These sturdy creatures were reliable transportation, able to climb narrow trails along the rough slopes. Their ability to carry heavy loads made them invaluable companions in the camps. 


Donkeys were also used underground in the mines. Long before the invention of electric trams, donkeys were used to haul ore carts along the narrow tunnels. Their stamina and compact size allowed them to work long, grueling hours. 


Modern mining techniques and declining gold production in the late 1920s ended the importance of donkeys in the Cripple Creek District. Turned loose by the miners to roam the hillsides surrounding Cripple Creek, the donkeys quickly returned to their wild ways though many chose to hang around Cripple Creek. 

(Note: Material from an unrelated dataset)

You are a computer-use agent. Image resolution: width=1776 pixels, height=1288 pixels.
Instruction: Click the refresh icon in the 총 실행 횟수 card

The Two Mile High Club was formed in 1931 to care for these town donkeys. Our Club operates on 100% donations from local businesses, memberships, individual and family sponsorships, and grants. Each year, the Club faces the challenge of getting enough support to cover costs for vet care, food, and shelter at approximately $2,000 per donkey per year. Our volunteers work tirelessly to provide our donkeys with the best care. 


How can you help? We provide a simple donation process below. A membership donation will put you on our mailing list for updates from our regular meetings held during the year.  


All support is greatly appreciated. Your contribution means more than you know. 




Mid May - Mid October

Our donkeys freely roam the streets of Cripple Creek. Gentle and approachable, the donkeys frequently gobble up your carrots, apples, or donkey treats. Approved treats are available in our museums and retail shops for a small donation. Donkeys will eat ANYTHING, BUT MANY ITEMS WILL MAKE THEM SICK. Please! No chips, bread, popcorn, cookies, or any other processed foods.


Mid October - Mid May

Our donkeys live in their winter pasture during this time, where shelter, water tanks, and room to roam make it comfortable during the winter months. Our club volunteers manage donkey feeding, veterinarian care, medication, and farrier needs year-round. 


When donkeys are in people’s yards and on private property, we ask that you respect that and refrain from walking across personal property; instead, view the donkeys from the street. Often if you stand there with treats in hand, the donkeys will come to you. Thank you for respecting the landowner’s privacy.